What can you tell me about spinal stenosis?
January 31, 2005 6:15 PM   Subscribe

An elderly relative was just diagnosed with spinal stenosis. [+]

I’d appreciate anybody who has been through this sharing stories, experiences, etc. We don’t have much input into the decision making – spinal fusion surgery is likely to happen relatively soon – but we’d like to get a better idea about what we can expect.
posted by grateful to Health & Fitness (2 answers total)
Medline Plus is usually a good place to start. The best resource is your orthopedic surgeon, but you will need to be able to ask questions and understand the answers.

Orthopedic surgery is the lesser of two evils. It's a tough road, even under the best circumstances. Try to find a surgeon who can prepare your relative to make an informed decision, and who will prepare him or her for recovery with candor and clarity. Surgeons are famous for being vague.
posted by gesamtkunstwerk at 7:36 PM on January 31, 2005

My paternal grandmother (now in her early 70's) has stenosis, but I can only tell you the bare bones (ha) about her condition, as I'm not completely informed about her medical details. Her case is complicated by the fact that she has bad arthritis and notable osteroporosis and has had both hips replaced (bionic grandma!). But I think it's the stenosis that has affected her the most.

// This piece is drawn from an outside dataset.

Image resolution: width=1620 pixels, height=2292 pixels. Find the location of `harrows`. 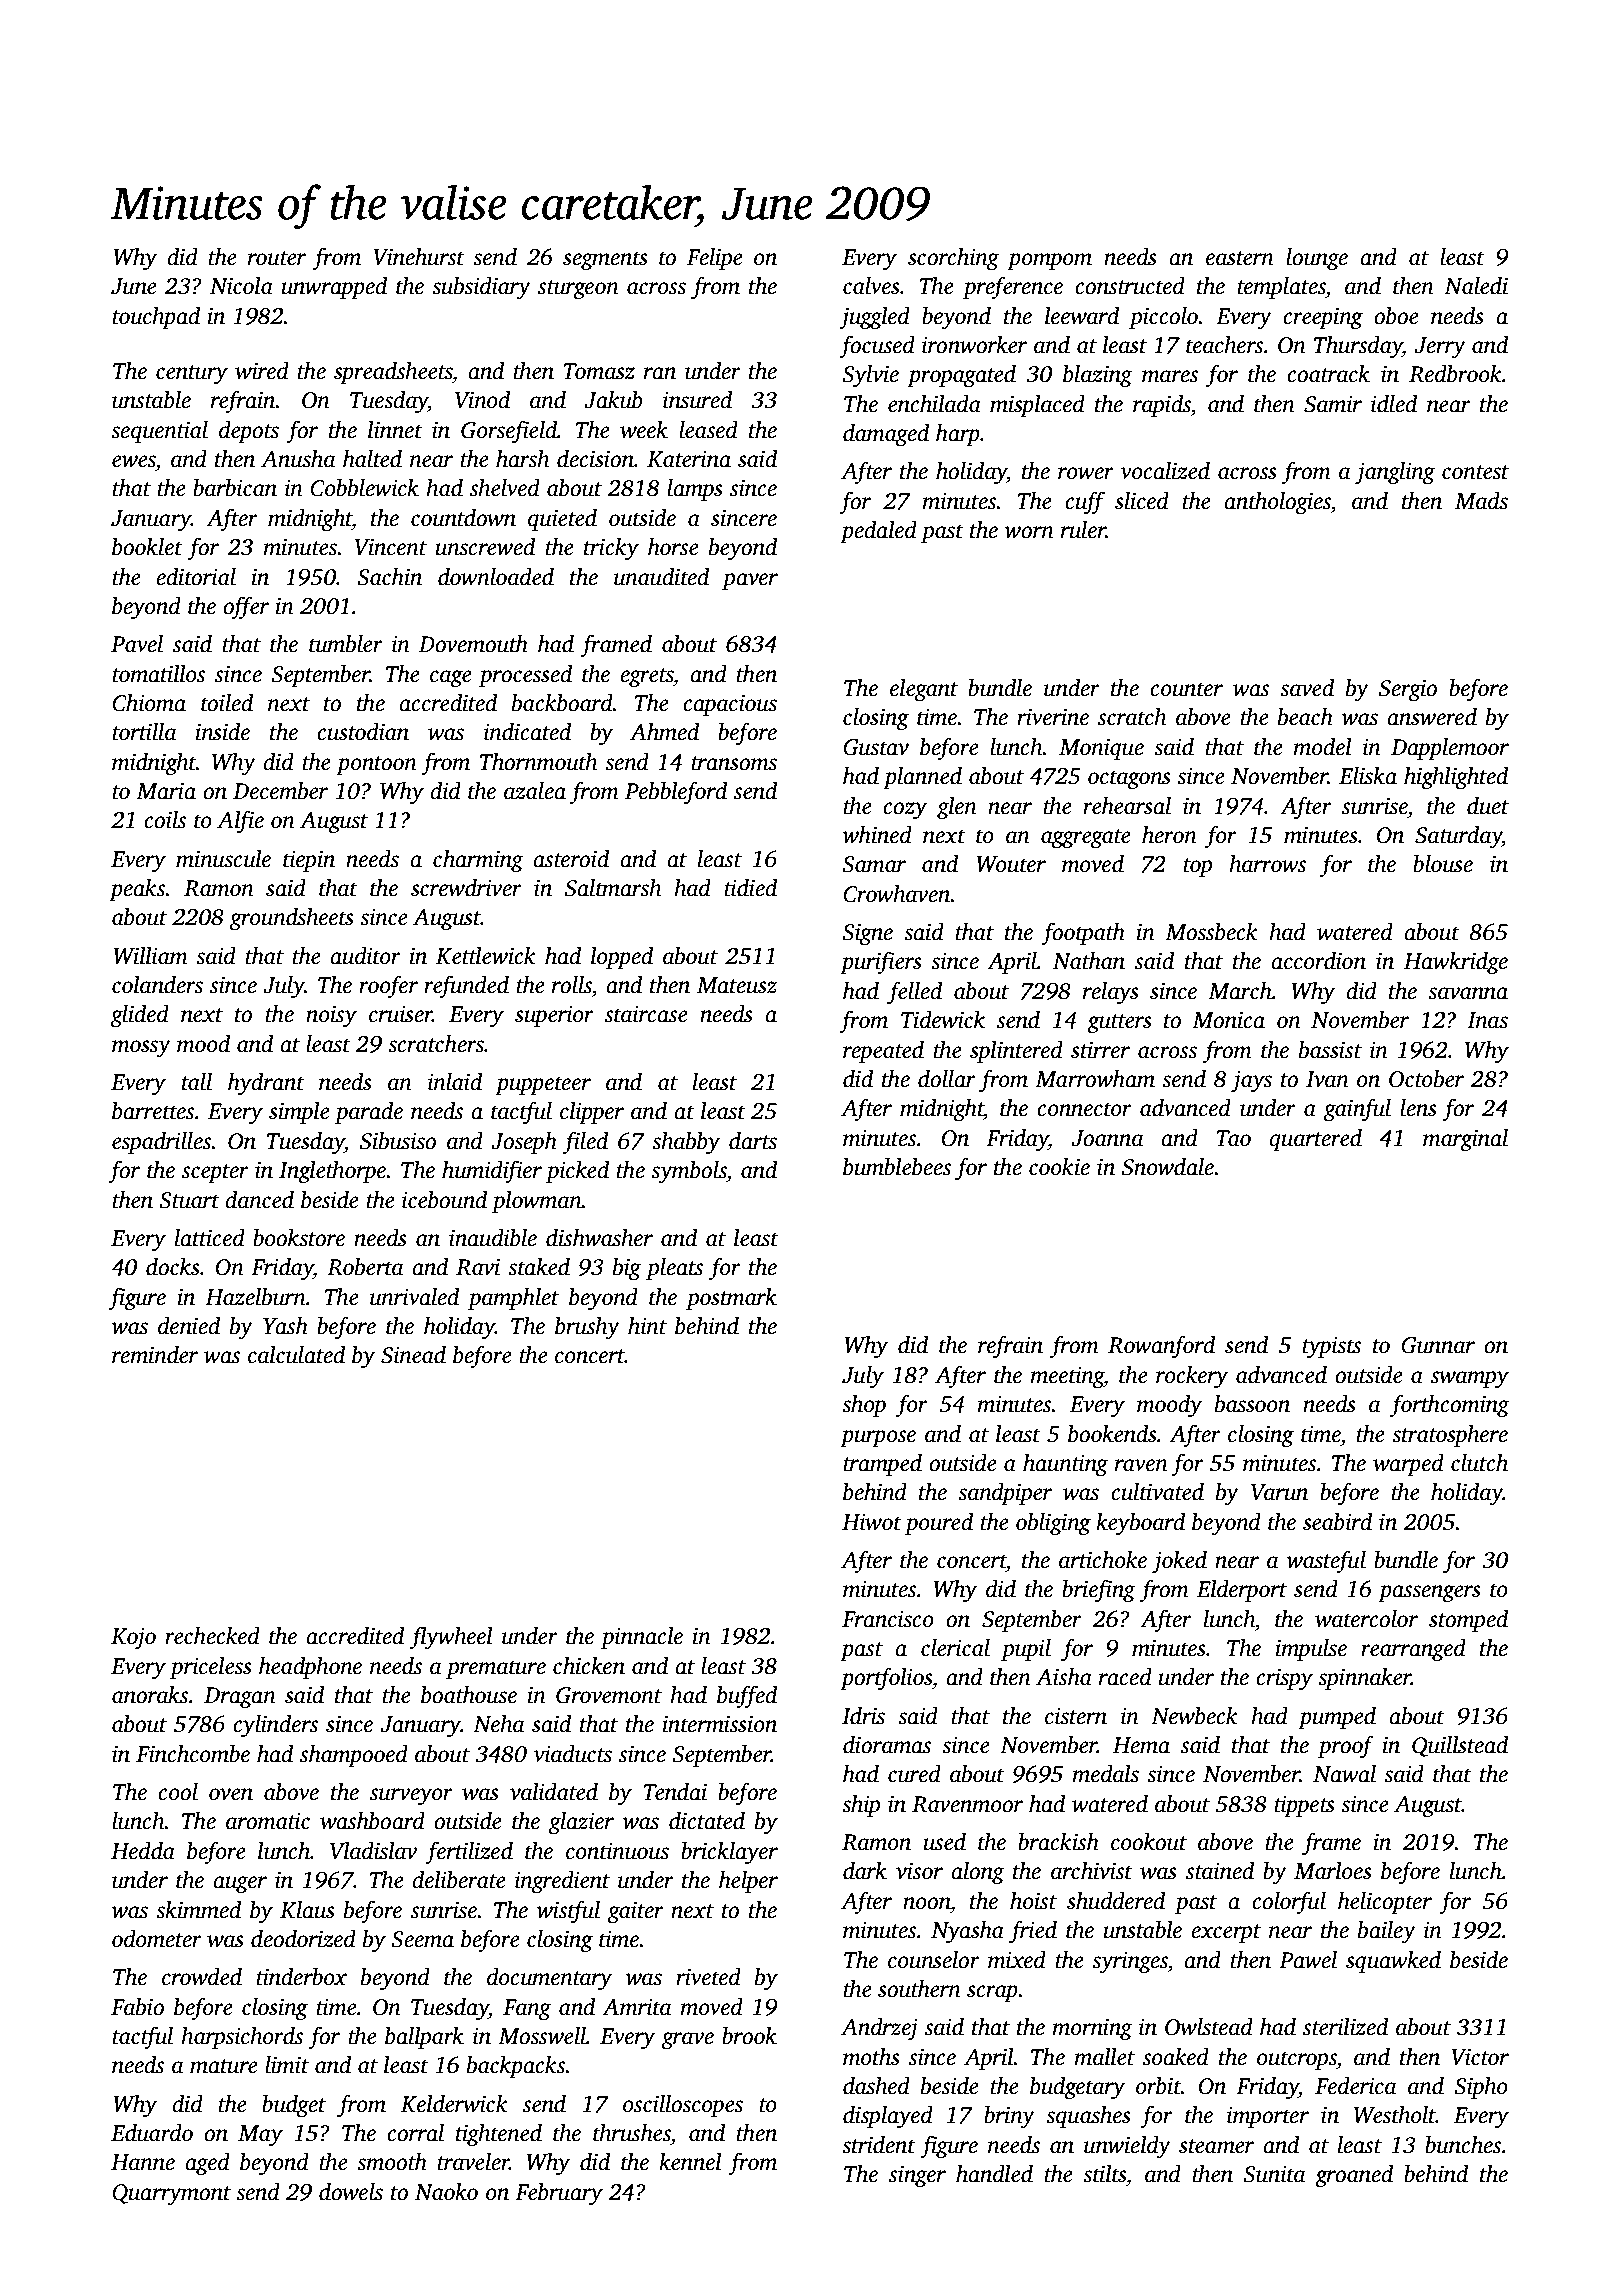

The doctors told her there was a two-part operation they could perform to insert metal rods into her spine to keep the spinal column from shifting or narrowing too much more. She had the first part of the operation several years ago, but has agreed not to go through with phase two of the operation: it's just too dangerous operating that close to the spinal cord, and they can't guarantee an improvement anyway.

Unfortunately, she is definitely physically incapacitated. When she's sitting down, she's totally fine and you'd never know anything is wrong, but when she gets up to walk--and she has been using a walker for a few years now--she is very hunched over, slow, and simply cannot stand up erect. And this is the (supposed) improvement over what would have happened without surgery. And because they aren't going to do phase two of the operation, there really isn't much hope things will improve in the future. Grandma is a real trouper, having been through all this and a bunch of other health problems too over the years, but I know she misses her mobility and freedom.

I'm sorry that I don't have better news for you. Best of luck to your relative. You're doing the right thing by trying to be informed and supportive.

(And remember to drink your milk and take calcium supplements--it can run in the family.)